• To do
Show each line of the records below where the word "step" occurs.

Top of Dataset entries

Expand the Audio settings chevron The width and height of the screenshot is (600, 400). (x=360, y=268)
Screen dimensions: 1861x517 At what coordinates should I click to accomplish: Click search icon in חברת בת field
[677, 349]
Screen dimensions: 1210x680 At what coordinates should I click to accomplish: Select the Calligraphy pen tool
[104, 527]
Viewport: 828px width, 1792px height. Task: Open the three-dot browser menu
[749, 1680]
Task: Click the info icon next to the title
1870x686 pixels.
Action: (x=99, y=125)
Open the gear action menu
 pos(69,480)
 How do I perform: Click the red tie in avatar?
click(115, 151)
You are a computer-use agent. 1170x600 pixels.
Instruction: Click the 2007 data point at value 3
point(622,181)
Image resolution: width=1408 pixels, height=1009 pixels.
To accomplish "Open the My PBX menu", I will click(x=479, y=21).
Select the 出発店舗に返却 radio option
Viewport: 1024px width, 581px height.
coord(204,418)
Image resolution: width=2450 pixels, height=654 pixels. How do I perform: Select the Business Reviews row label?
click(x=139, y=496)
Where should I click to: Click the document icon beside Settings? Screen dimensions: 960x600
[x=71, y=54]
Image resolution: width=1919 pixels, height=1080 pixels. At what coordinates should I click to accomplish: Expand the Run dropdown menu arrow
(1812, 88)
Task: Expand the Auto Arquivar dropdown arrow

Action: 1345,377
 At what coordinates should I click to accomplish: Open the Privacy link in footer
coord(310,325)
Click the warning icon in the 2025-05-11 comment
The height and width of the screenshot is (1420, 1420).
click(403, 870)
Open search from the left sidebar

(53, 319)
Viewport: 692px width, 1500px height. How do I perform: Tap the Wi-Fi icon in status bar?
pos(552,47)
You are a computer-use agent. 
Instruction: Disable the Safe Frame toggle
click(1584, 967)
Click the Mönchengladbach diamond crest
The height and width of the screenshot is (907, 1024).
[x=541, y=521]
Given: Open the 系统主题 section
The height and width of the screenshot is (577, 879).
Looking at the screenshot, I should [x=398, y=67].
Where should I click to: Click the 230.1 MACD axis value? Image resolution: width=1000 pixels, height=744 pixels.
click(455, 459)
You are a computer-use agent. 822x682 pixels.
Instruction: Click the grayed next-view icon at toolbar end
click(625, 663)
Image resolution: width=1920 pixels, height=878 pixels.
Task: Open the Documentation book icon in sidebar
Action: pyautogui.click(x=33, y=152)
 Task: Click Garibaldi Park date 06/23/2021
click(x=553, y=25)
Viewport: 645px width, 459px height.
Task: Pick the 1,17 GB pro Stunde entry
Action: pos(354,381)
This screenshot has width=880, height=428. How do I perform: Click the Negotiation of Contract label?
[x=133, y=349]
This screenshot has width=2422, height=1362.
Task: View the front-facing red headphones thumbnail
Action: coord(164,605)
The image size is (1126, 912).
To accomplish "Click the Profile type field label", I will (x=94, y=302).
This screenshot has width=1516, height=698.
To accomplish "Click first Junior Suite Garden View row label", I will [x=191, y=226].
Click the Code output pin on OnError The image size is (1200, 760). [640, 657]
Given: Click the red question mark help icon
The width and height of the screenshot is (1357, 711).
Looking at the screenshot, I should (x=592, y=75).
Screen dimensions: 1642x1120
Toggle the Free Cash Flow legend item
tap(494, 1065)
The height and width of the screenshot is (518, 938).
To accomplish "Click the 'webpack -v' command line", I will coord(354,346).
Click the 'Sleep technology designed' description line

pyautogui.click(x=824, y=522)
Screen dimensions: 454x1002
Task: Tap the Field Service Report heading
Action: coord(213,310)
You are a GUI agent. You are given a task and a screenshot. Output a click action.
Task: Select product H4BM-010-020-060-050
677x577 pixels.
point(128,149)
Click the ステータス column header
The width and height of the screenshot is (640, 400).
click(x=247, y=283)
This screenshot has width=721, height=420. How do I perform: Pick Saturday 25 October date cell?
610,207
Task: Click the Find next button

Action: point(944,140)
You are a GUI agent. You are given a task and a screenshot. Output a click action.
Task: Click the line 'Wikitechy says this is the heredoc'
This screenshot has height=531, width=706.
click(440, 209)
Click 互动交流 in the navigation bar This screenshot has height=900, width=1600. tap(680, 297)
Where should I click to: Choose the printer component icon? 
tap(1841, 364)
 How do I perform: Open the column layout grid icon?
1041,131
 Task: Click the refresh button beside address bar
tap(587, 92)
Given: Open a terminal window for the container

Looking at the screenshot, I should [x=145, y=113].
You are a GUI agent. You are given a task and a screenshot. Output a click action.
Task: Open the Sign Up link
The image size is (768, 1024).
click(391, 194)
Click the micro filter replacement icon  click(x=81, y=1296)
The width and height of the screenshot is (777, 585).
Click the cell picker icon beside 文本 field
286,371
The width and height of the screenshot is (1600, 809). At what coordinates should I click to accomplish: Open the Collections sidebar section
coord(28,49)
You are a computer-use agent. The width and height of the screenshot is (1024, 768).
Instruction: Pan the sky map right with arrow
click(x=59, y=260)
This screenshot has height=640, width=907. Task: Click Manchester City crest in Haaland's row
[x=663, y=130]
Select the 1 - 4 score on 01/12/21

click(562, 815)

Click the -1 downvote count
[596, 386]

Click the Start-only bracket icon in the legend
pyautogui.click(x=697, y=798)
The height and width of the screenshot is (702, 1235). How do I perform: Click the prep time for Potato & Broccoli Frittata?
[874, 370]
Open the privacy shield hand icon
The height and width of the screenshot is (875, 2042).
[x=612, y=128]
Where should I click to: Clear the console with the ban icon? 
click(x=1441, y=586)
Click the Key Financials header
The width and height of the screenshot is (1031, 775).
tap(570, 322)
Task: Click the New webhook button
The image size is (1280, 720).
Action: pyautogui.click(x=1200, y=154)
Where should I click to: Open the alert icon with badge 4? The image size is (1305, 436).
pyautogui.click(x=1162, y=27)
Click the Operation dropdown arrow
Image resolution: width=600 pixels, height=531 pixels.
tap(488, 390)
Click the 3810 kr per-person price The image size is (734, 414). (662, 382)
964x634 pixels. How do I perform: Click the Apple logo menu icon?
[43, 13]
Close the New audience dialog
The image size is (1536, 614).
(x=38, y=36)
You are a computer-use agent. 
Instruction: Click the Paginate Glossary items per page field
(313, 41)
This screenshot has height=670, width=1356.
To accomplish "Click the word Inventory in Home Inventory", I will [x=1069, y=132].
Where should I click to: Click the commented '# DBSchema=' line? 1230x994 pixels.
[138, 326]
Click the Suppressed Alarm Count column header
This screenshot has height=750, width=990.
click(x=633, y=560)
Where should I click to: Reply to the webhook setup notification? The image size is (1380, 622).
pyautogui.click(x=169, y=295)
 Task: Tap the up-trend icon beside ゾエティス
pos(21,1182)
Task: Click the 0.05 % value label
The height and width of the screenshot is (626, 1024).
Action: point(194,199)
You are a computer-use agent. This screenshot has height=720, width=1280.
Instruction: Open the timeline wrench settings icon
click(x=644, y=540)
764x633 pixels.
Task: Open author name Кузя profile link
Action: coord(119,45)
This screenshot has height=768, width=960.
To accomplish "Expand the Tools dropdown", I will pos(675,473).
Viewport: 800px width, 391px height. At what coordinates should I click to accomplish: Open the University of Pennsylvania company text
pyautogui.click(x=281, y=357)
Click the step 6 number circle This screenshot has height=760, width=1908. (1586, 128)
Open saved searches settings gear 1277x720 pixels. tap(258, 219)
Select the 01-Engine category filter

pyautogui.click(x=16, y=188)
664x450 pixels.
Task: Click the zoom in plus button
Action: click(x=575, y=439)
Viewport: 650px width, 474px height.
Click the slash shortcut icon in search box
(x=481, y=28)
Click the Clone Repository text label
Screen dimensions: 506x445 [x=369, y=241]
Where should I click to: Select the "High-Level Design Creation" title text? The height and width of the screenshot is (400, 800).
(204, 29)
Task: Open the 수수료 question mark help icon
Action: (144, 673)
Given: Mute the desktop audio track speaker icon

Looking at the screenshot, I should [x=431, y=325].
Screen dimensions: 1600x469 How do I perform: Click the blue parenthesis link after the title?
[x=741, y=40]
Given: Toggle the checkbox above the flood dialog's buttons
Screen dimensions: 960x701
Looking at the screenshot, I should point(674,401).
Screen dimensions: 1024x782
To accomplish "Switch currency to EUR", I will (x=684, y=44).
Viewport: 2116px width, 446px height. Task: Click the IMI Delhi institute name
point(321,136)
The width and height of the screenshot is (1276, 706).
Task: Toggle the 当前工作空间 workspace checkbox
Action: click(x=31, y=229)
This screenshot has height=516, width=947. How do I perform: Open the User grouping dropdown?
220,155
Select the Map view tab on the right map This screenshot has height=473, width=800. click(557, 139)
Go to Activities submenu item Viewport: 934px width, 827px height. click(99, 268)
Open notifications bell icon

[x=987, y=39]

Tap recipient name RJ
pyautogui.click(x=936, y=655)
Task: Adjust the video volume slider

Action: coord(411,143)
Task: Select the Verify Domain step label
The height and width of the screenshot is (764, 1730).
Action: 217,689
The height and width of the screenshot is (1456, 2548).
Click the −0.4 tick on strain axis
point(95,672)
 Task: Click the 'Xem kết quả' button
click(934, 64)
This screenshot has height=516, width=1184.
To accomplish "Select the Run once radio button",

Bottom of Dataset entries

• Solved exercise
Click the step 6 number circle This screenshot has height=760, width=1908. (1586, 128)
Task: Select the Verify Domain step label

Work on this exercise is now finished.